### SELECTION:
Today, that scope widens: Wilson and Defense Distributed are now in the handgun business, too.

Defense Distributed will offer two of the most common handgun “80 percent” receivers—for Glocks and single-stack M1911s—for interested customers to complete using the Ghost Gunner. “What we’ve done for ARs we’re going to do for handguns now,” Wilson tells Ars. Defense Distributed’s store now carries new fixtures, frames, and tooling to create these two handguns, in addition to its previously offered AR-15 lower receivers and jig sets.

Building a firearm isn’t rocket science. Anybody with basic machining knowledge and competency in firearm design can do it. This fact has always made gun control a pipe dream. But as technology improves so does the ease of manufacturing. CNC machines reduced the machining knowledge necessary to manufacture a great many goods, which made controlling those goods even less feasible.

I’m sure gun control advocates will demand that the Ghost Gunner be prohibited but it’s nothing more than a specialized CNC machine and there is no way gun control advocates are going to get CNC machines banned. Likewise, CNC machines will continue to drop in price and increase in capabilities. In a few years it will be easy to pick up a general CNC machines that is as affordable as the Ghost Gunner and even more capable.

Gun control is effectively dead. Technology killed it just as it ultimately kills all restrictions.

### TO-DO LIST:
1. According to the article on Defense Distributed, what does its store now carry? List each item.
2. In the article on Defense Distributed, repeat the passage between "Defense Distributed will" and "and jig sets.", inclusive, swapping "Ghost Gunner" for "CNC machine".
None of the records is needed for this work.

(Records from a dataset)

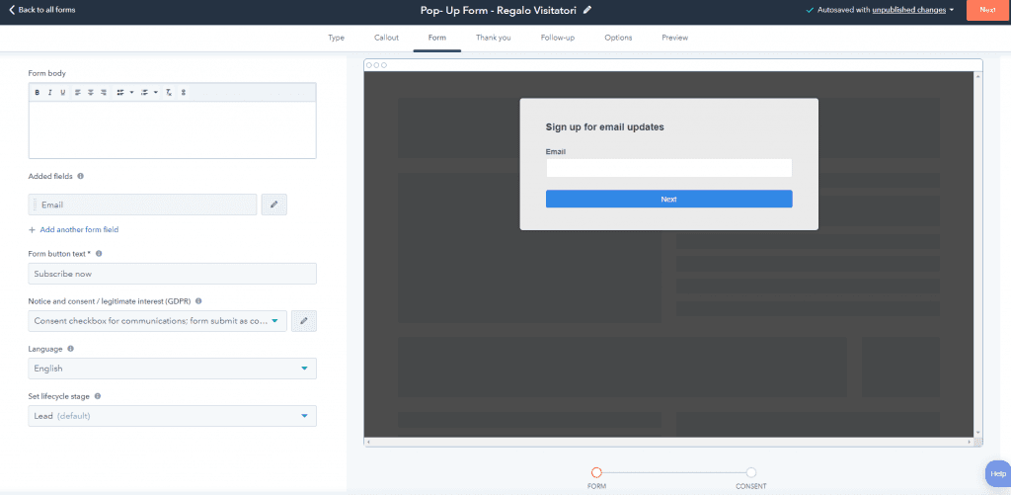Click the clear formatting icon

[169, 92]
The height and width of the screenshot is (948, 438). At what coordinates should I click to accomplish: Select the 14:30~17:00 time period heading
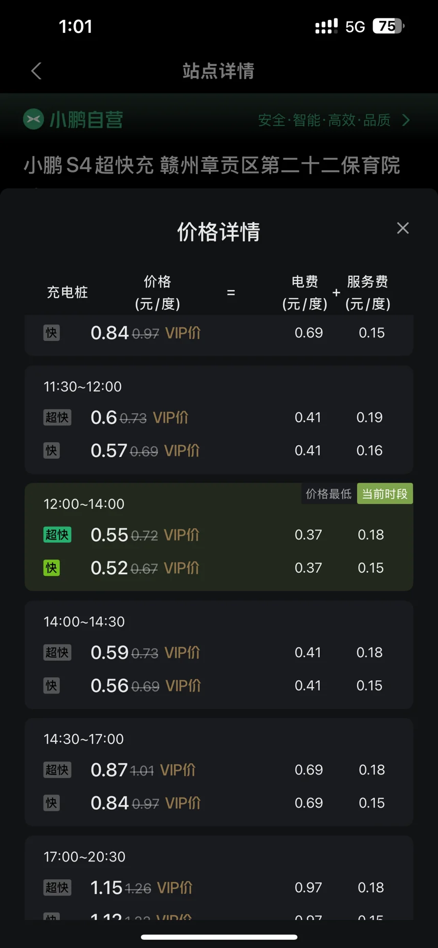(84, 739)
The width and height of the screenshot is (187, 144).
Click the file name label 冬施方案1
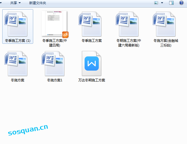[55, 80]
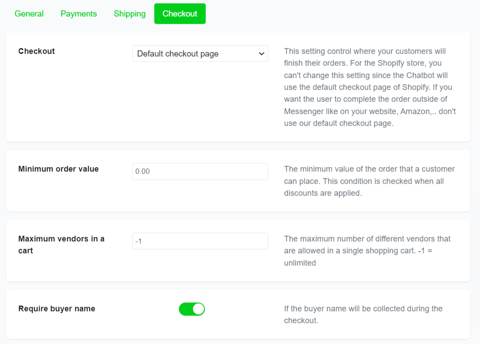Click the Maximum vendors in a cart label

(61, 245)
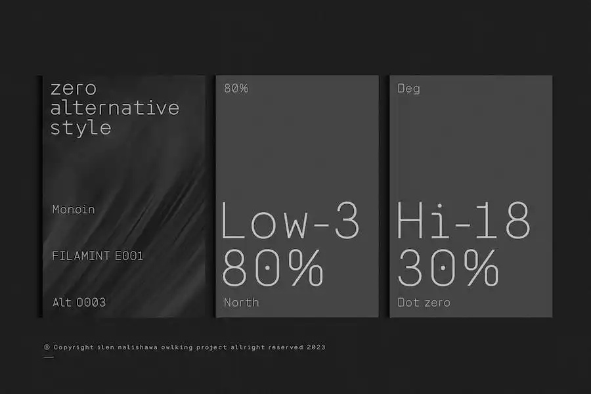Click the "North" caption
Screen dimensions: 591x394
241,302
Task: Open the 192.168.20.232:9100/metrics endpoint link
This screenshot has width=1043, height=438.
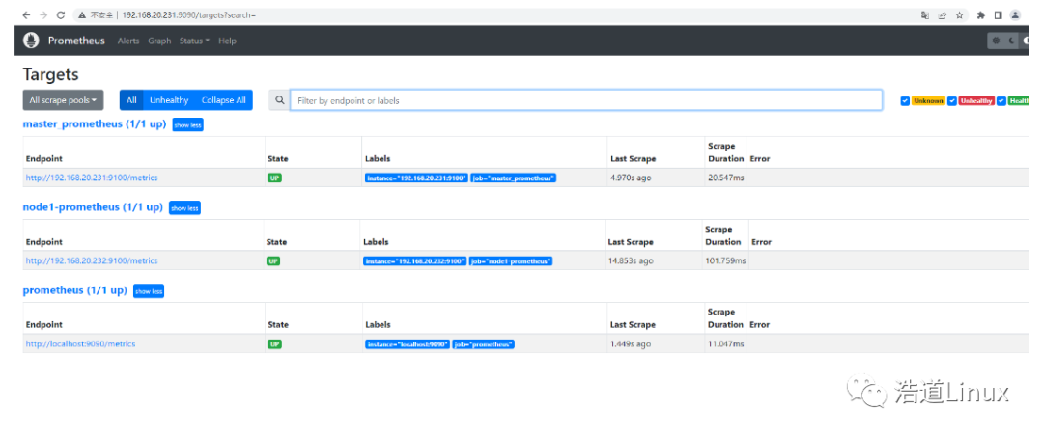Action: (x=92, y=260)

### THE RESULTS:
1.
- New fixtures
- Frames
- Tooling
- AR-15 lower receivers
- Jig sets

2.
Defense Distributed will offer two of the most common handgun “80 percent” receivers—for Glocks and single-stack M1911s—for interested customers to complete using the CNC machine. “What we’ve done for ARs we’re going to do for handguns now,” Wilson tells Ars. Defense Distributed’s store now carries new fixtures, frames, and tooling to create these two handguns, in addition to its previously offered AR-15 lower receivers and jig sets.